Would you return the entries below word for word?

(Stored records)
·····

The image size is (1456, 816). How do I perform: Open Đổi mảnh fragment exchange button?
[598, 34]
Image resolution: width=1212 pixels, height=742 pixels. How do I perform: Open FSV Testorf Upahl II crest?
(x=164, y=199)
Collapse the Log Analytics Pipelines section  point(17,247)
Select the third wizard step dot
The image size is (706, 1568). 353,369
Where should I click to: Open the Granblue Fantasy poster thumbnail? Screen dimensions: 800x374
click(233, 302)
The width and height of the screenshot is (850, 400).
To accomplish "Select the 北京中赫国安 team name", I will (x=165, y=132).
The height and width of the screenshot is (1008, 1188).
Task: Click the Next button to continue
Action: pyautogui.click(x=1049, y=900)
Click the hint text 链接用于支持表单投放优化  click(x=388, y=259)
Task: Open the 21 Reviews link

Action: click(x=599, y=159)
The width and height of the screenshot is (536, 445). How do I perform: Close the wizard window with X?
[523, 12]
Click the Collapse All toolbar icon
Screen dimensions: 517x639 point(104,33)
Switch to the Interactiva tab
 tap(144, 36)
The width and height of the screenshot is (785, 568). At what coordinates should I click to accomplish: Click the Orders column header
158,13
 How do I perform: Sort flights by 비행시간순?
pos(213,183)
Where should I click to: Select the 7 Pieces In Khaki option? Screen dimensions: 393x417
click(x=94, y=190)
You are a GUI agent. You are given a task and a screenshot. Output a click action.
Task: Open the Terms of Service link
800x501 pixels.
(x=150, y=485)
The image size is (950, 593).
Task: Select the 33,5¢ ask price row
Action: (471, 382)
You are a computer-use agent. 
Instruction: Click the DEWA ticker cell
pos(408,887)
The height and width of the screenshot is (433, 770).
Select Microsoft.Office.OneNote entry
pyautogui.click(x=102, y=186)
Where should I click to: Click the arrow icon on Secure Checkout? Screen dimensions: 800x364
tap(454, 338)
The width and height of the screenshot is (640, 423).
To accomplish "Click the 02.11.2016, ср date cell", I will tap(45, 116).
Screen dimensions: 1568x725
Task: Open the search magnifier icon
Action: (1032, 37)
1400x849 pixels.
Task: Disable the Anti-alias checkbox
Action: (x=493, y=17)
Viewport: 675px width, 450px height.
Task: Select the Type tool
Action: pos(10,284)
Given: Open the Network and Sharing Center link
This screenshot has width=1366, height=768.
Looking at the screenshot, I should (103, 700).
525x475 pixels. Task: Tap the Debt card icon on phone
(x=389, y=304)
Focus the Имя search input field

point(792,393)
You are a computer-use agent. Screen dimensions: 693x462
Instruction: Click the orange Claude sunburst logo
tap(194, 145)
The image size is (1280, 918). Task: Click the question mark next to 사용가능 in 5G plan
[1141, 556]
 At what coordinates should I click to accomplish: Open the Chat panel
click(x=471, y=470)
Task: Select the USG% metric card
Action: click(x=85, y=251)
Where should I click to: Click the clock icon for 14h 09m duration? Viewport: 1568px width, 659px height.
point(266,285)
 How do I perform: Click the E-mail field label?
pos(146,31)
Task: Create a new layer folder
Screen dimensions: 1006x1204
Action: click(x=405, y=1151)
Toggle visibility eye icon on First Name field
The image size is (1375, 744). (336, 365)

·····

### Completed task
The image size is (1456, 816). How do I perform: Open Đổi mảnh fragment exchange button?
[598, 34]
Image resolution: width=1212 pixels, height=742 pixels. How do I perform: Open FSV Testorf Upahl II crest?
(x=164, y=199)
Collapse the Log Analytics Pipelines section  point(17,247)
Select the third wizard step dot
The image size is (706, 1568). 353,369
Where should I click to: Open the Granblue Fantasy poster thumbnail? Screen dimensions: 800x374
click(233, 302)
The width and height of the screenshot is (850, 400).
To accomplish "Select the 北京中赫国安 team name", I will (x=165, y=132).
The height and width of the screenshot is (1008, 1188).
Task: Click the Next button to continue
Action: pyautogui.click(x=1049, y=900)
Click the hint text 链接用于支持表单投放优化  click(x=388, y=259)
Task: Open the 21 Reviews link

Action: click(x=599, y=159)
The width and height of the screenshot is (536, 445). How do I perform: Close the wizard window with X?
[523, 12]
Click the Collapse All toolbar icon
Screen dimensions: 517x639 point(104,33)
Switch to the Interactiva tab
 tap(144, 36)
The width and height of the screenshot is (785, 568). At what coordinates should I click to accomplish: Click the Orders column header
158,13
 How do I perform: Sort flights by 비행시간순?
pos(213,183)
Where should I click to: Select the 7 Pieces In Khaki option? Screen dimensions: 393x417
click(x=94, y=190)
You are a GUI agent. You are given a task and a screenshot. Output a click action.
Task: Open the Terms of Service link
800x501 pixels.
(x=150, y=485)
The image size is (950, 593).
Task: Select the 33,5¢ ask price row
Action: (471, 382)
You are a computer-use agent. 
Instruction: Click the DEWA ticker cell
pos(408,887)
The height and width of the screenshot is (433, 770).
Select Microsoft.Office.OneNote entry
pyautogui.click(x=102, y=186)
Where should I click to: Click the arrow icon on Secure Checkout? Screen dimensions: 800x364
tap(454, 338)
The width and height of the screenshot is (640, 423).
To accomplish "Click the 02.11.2016, ср date cell", I will tap(45, 116).
Screen dimensions: 1568x725
Task: Open the search magnifier icon
Action: (1032, 37)
1400x849 pixels.
Task: Disable the Anti-alias checkbox
Action: (x=493, y=17)
Viewport: 675px width, 450px height.
Task: Select the Type tool
Action: pos(10,284)
Given: Open the Network and Sharing Center link
This screenshot has width=1366, height=768.
Looking at the screenshot, I should (103, 700).
525x475 pixels. Task: Tap the Debt card icon on phone
(x=389, y=304)
Focus the Имя search input field

point(792,393)
You are a computer-use agent. Screen dimensions: 693x462
Instruction: Click the orange Claude sunburst logo
tap(194, 145)
The image size is (1280, 918). Task: Click the question mark next to 사용가능 in 5G plan
[1141, 556]
 At what coordinates should I click to accomplish: Open the Chat panel
click(x=471, y=470)
Task: Select the USG% metric card
Action: click(x=85, y=251)
Where should I click to: Click the clock icon for 14h 09m duration? Viewport: 1568px width, 659px height.
point(266,285)
 How do I perform: Click the E-mail field label?
pos(146,31)
Task: Create a new layer folder
Screen dimensions: 1006x1204
Action: click(x=405, y=1151)
Toggle visibility eye icon on First Name field
The image size is (1375, 744). (336, 365)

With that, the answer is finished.